- Directed by: Seiji Kishi
- Written by: Makoto Uezu
- Music by: Keita Haga; Yasuharu Takanashi;
- Studio: Lerche
- Released: 31 December 2020 – 2 June 2021
- Episodes: 2

= Fate/Grand Carnival =

Japanese OVA comedy series

Fate/Grand Carnival is a two-part comedy OVA based on Type-Moon and Lasengle's gacha mobile game Fate/Grand Order. It is the successor to the series Carnival Phantasm.

== Content ==
Fate/Grand Carnival is comedy anime OVA series based on Type-Moon and Lasengle's gacha mobile game Fate/Grand Order. It is a spiritual successor to the earlier series Carnival Phantasm. The series consists of shorts and sketches that feature characters from the game in humorous and absurd situations. The series has two 30-minute episodes, which are officially refereed to as seasons.

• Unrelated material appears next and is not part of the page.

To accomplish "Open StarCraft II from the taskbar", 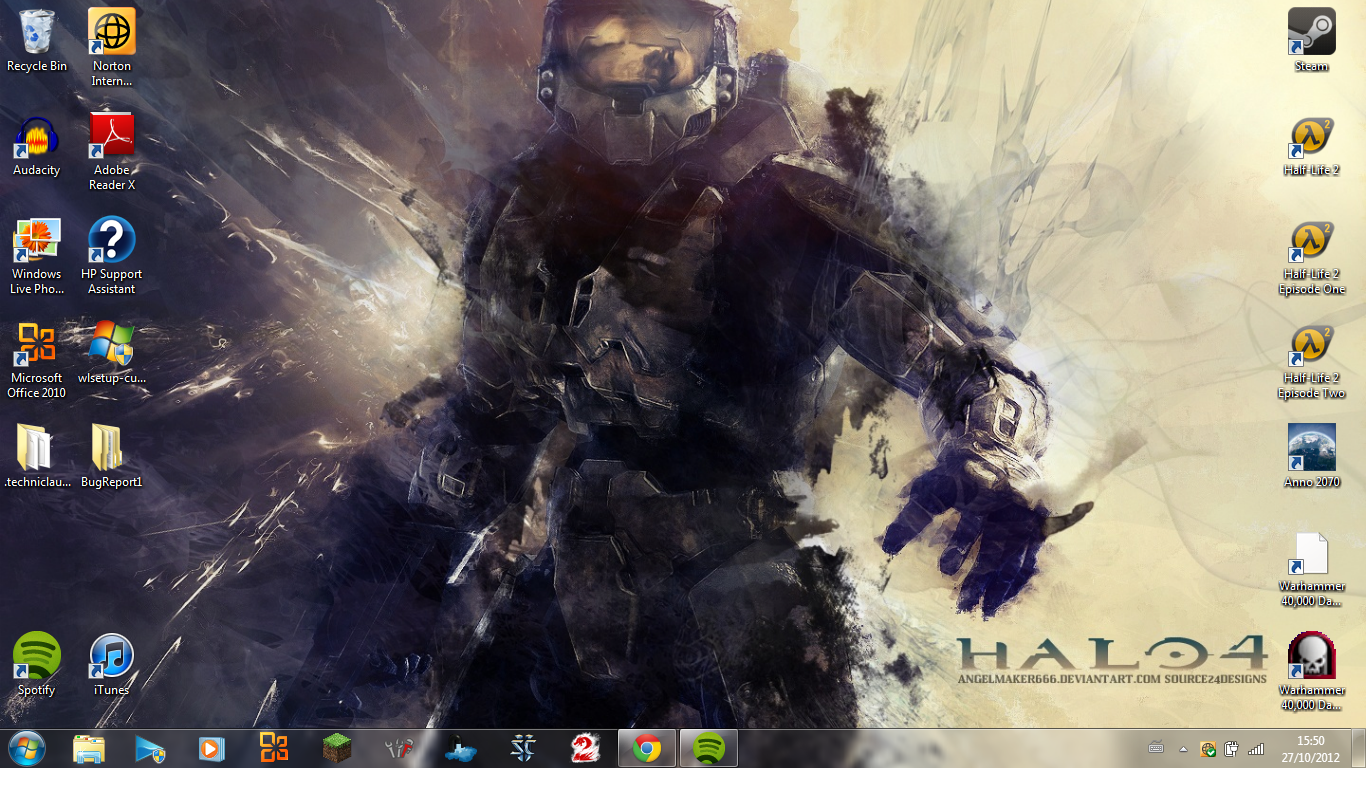I will point(523,748).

Fate/Grand Carnival features the same opening theme, "Super☆Affection", as the earlier Carnival Phantasm, this time performed by Mash Kyrielight (Rie Takahashi), Nitocris (Minami Tanaka), Elizabeth Báthory (Rumi Okubo), Shuten-douji (Aoi Yūki), Ibaraki-douji (Nao Toyama), Medb (Ayane Sakura), Atalanta (Saori Hayami), Mysterious Heroine X (Ayako Kawasumi), Ishtar (Kana Ueda), Nero Claudius (Sakura Tange) and Sitonai (Mai Kadowaki). The series ending theme "Wonderful Carnival" was performed by Masaaki Endoh. Endoh had previously performed "Fellows", the ending theme for Carnival Phantasm.

== Release ==
Fate/Grand Carnival was first teased in early December 2020, when a new official Fate/Grand Order Twitter account was created and posted an image referencing Carnival Phantasm. The first season of Fate/Grand Carnival premiered as part of Type-Moon's 2021 New Year's Eve TV special.

In Japan, the first season was released on Blu-ray on June 2, 2021. It also included 128 page book titled Endless Carnival, which comics and illustrations from the animators of the OVA. After a few delays, the second season was released on Blu-ray on October 13 2021. A series of five illustrated B2 size wall tapestries were also made available to those who purchased both seasons together.

In America, both seasons were released on Blu-ray in English in dubbed and subtitled formats by Aniplex of America on October 11, 2022. Both seasons were also released on the streaming platform Crunchyroll. Both seasons were released as a single-volume Blu-ray by MVM Entertainment in the United Kingdom on April 6, 2026.

== Reception ==

Anime News Network recommended the series for hardcore fans of Fate/Grand Order, but said viewers not familiar with the game would not enjoy it. They also said that it wasn't as consistently funny as Carnival Phantasm. DoubleSama also warned viewers that whereas Carnival Phantasm was made Type-moon fans in general, Fate/Grand Carnival was made specifically for fans of Fate/Grand Order and that fans of Carnival Phantasm likely wouldn't get many of the references.

The fast pacing and short length of the series has also been criticized.